Kembalikan bagian teks tentang mukjizat Nabi yang dibuka dengan kata-kata berisi "Mukjizat Nabawiyah,Pendapat di" dan ditutup dengan "bulan Rabiul Awwal.", persis sama tanpa perubahan.

= Potongan Teks =
==========

Mukjizat Nabawiyah,Pendapat di antara orang yg ceroboh

Pertanyaan:   (1/2)

Kami sedang berbincang-bincang dalam suatu  majelis  tentang Nabi  saw.  dan  mukjizat-mukjizatnya sehubungan dengan hari kelahirannya,  dan  tanda-tanda   yang   terjadi   menjelang kelahirannya   yang  banyak  diceritakan  dalam  kitab-kitab cerita Maulid yang biasanya dibaca  di  berbagai  negara  di setiap menjelang datangnya bulan Rabiul Awwal.

Tetapi,   salah   seorang   hadirin  mengingkari  terjadinya peristiwa-peristiwa luar  biasa  ini  dan  mengingkari  pula mukjizat-mukjizat  nyata  dari  Rasulullah  saw. yang sering disebut-sebut atau  tercantum  dalam  kitab-kitab,  misalnya "telur  merpati  di  mulut  gua  ketika berlangsung hijrah," "pembuatan sarang laba-laba," "kijang yang berbicara  kepada beliau,"  "rintihan  batang  kurma  kepada  Nabi  saw."  Dan lain-lain yang terkenal diantara masyarakat Muslim.

==========

(Entri data hasil ekstraksi)
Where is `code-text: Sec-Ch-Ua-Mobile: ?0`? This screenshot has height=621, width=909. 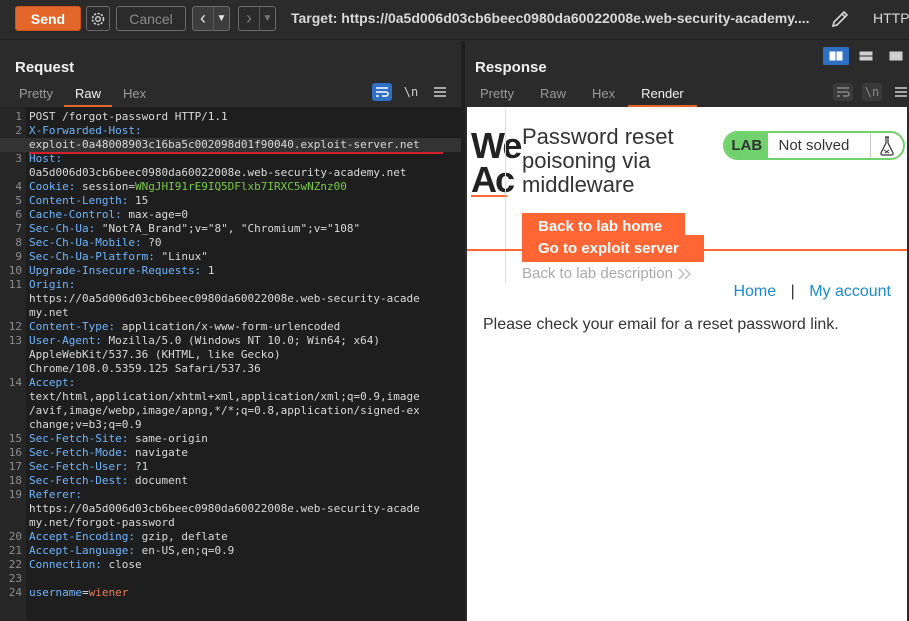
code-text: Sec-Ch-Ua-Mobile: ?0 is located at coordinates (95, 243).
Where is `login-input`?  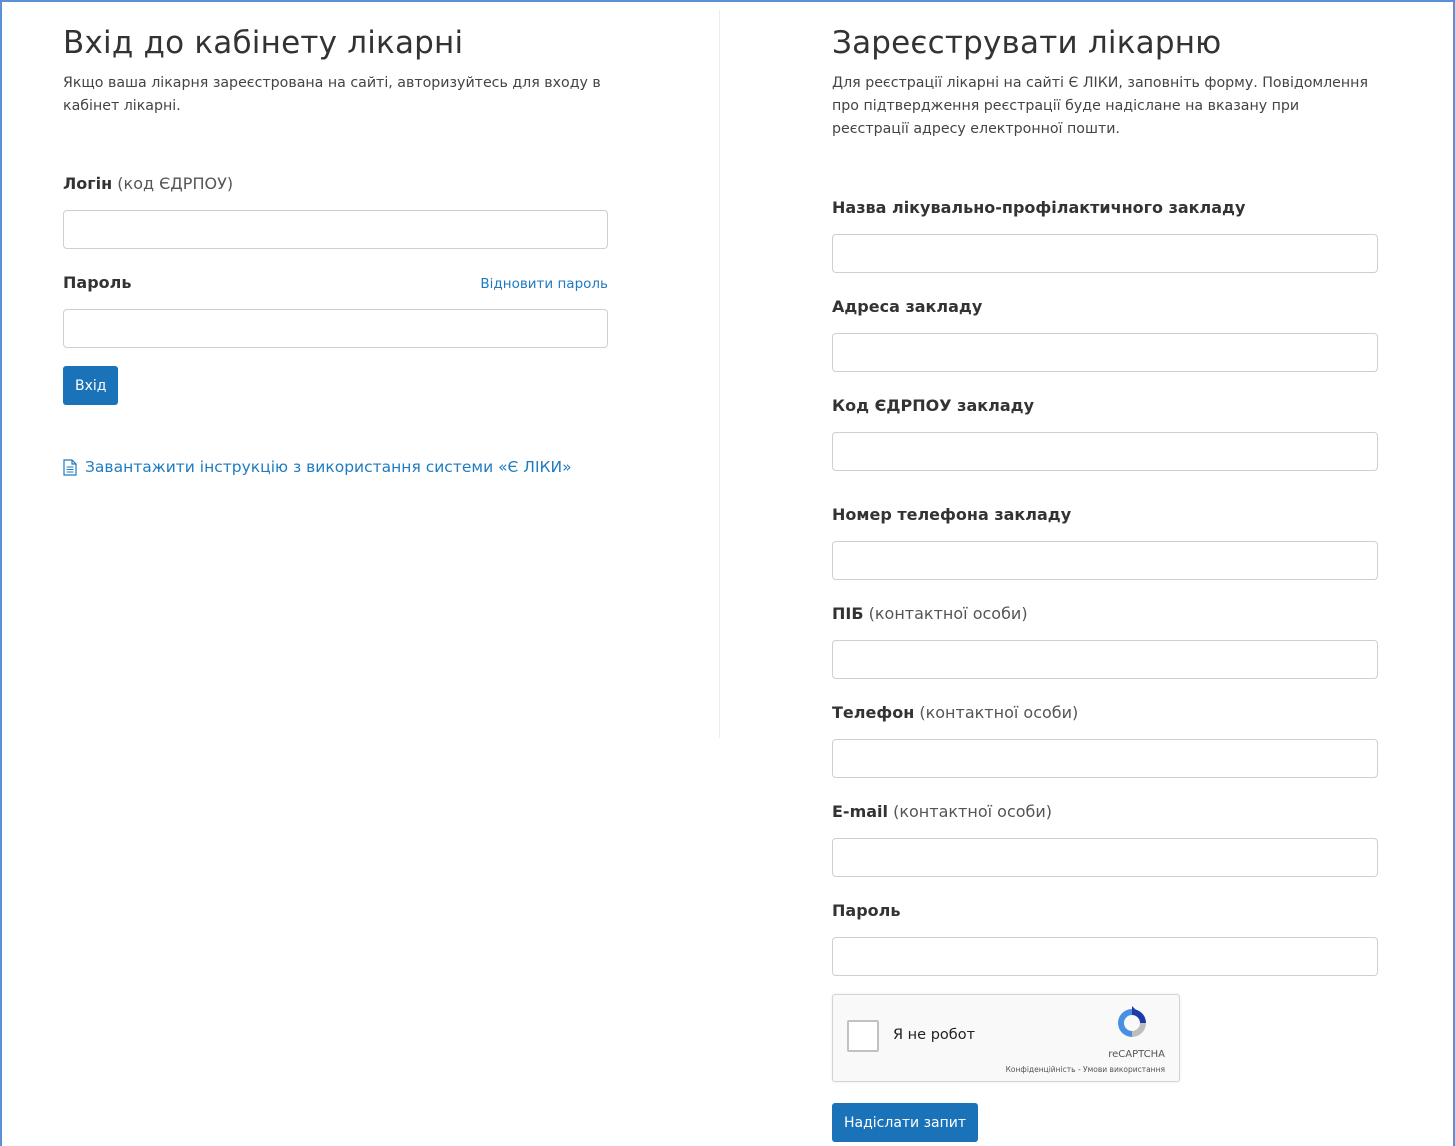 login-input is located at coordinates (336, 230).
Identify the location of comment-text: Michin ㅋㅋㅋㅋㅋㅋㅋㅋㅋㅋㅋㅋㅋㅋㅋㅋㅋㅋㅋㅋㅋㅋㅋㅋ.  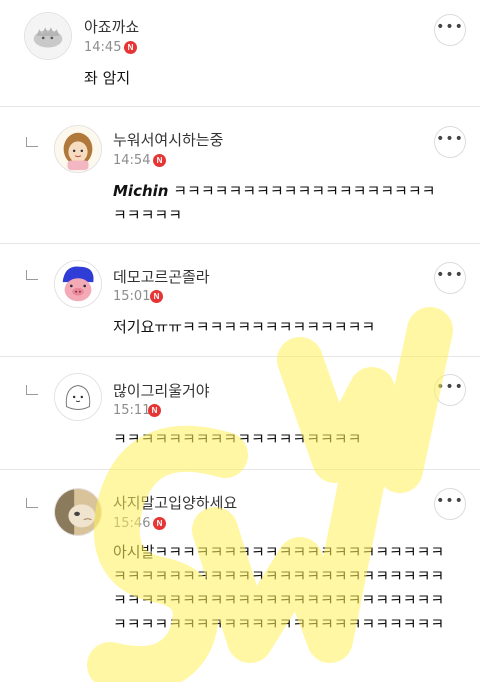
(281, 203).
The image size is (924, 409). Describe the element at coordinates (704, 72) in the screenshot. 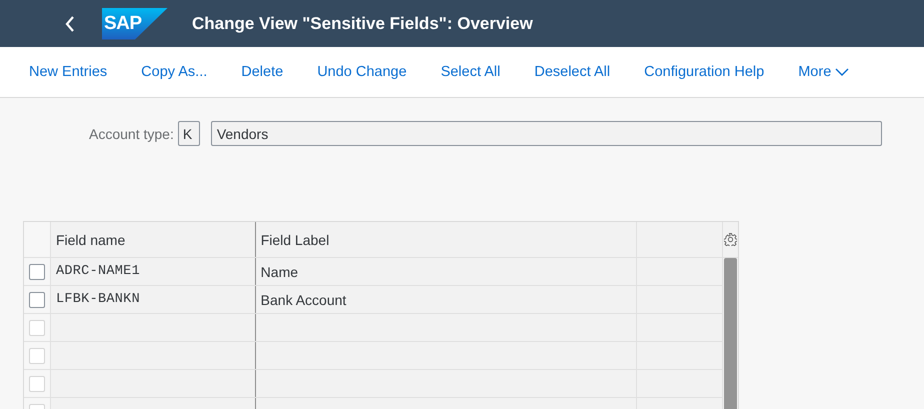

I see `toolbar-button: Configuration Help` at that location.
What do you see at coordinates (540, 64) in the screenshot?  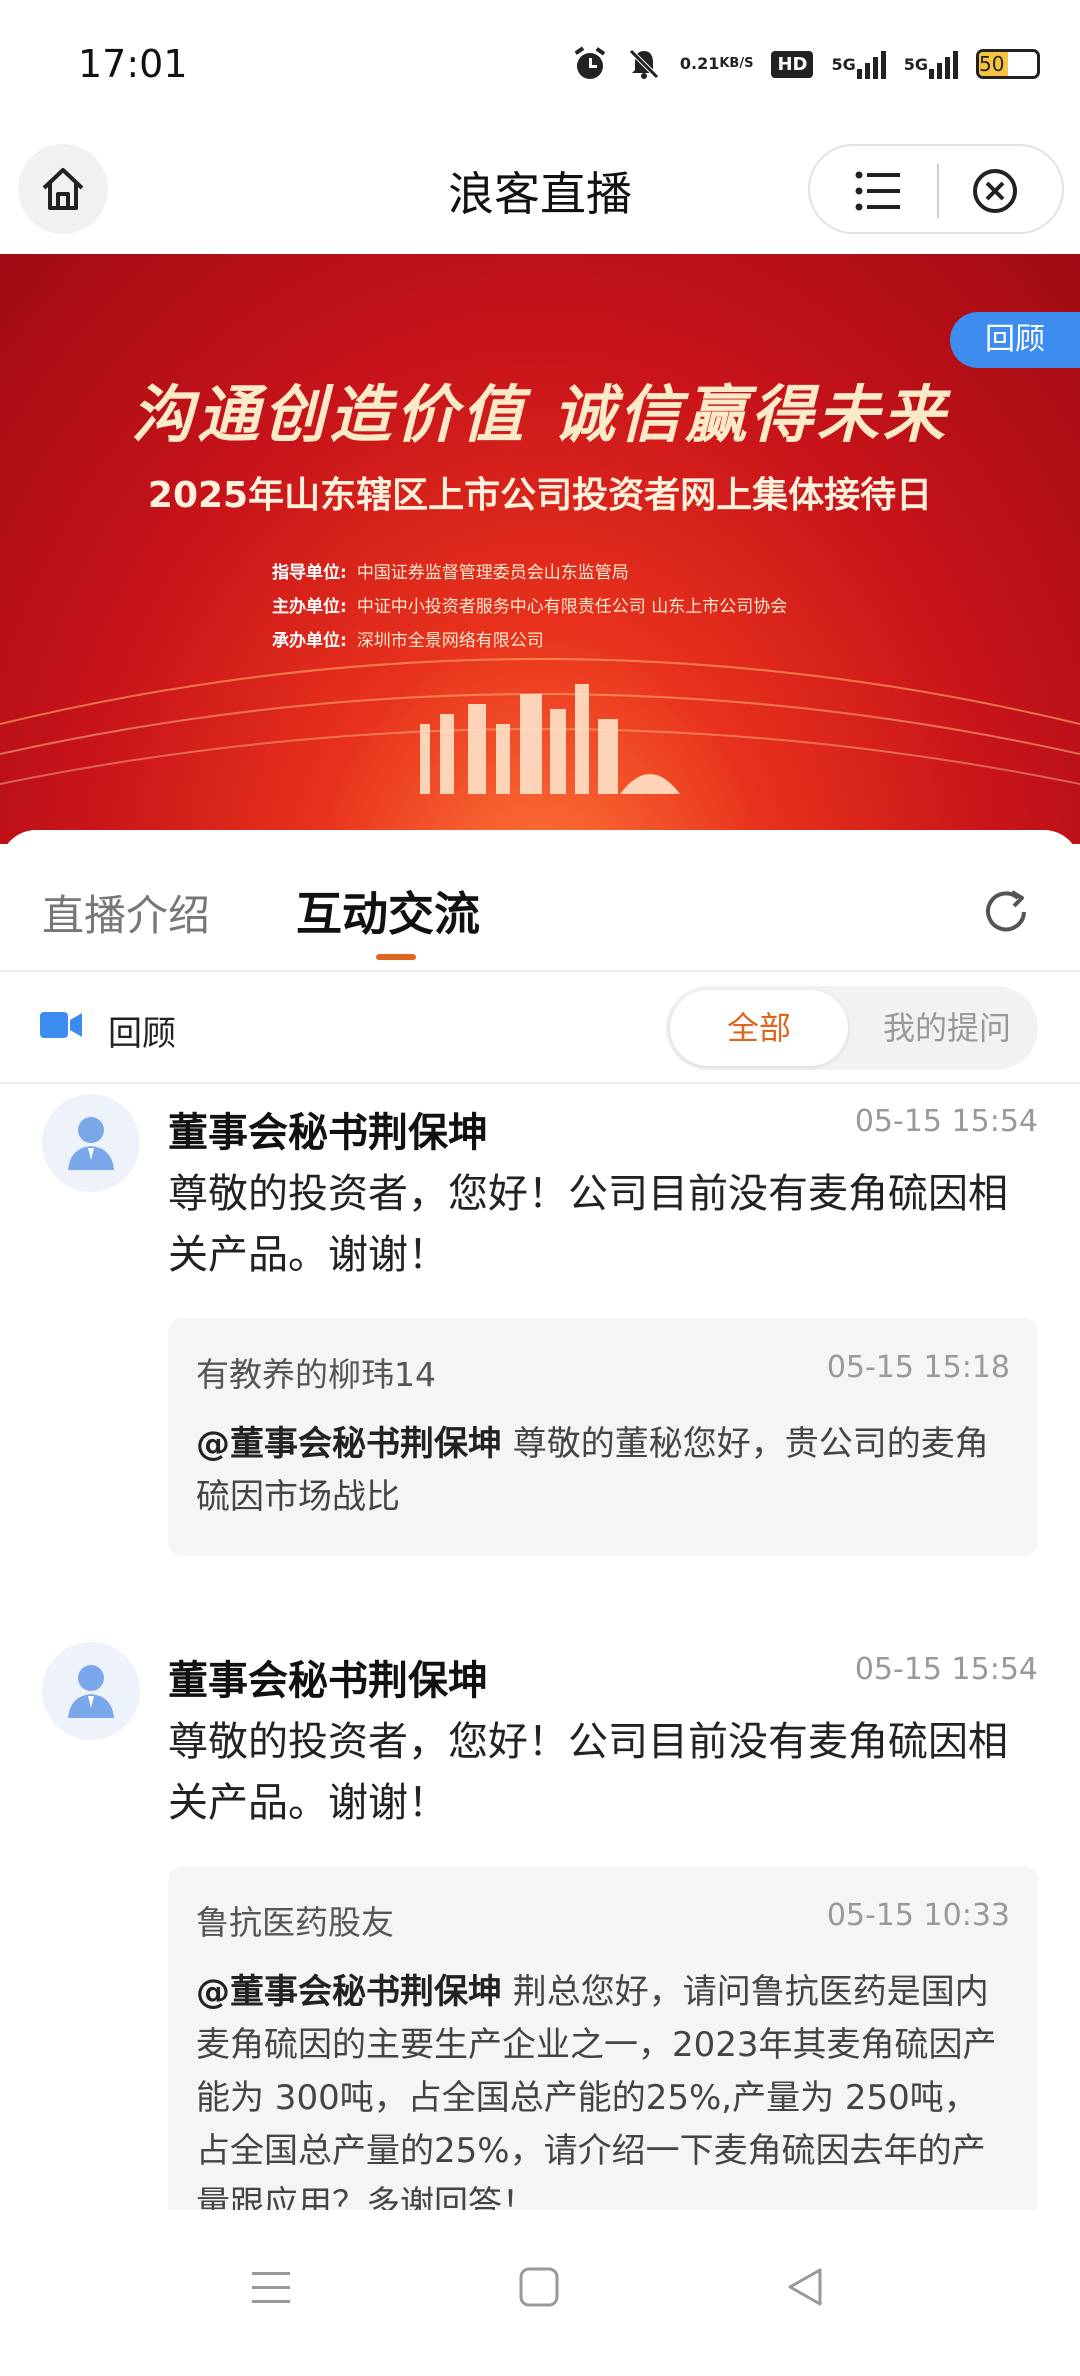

==========

= Jawaban Anda =
Mukjizat Nabawiyah,Pendapat di antara orang yg ceroboh

Pertanyaan:   (1/2)

Kami sedang berbincang-bincang dalam suatu  majelis  tentang Nabi  saw.  dan  mukjizat-mukjizatnya sehubungan dengan hari kelahirannya,  dan  tanda-tanda   yang   terjadi   menjelang kelahirannya   yang  banyak  diceritakan  dalam  kitab-kitab cerita Maulid yang biasanya dibaca  di  berbagai  negara  di setiap menjelang datangnya bulan Rabiul Awwal.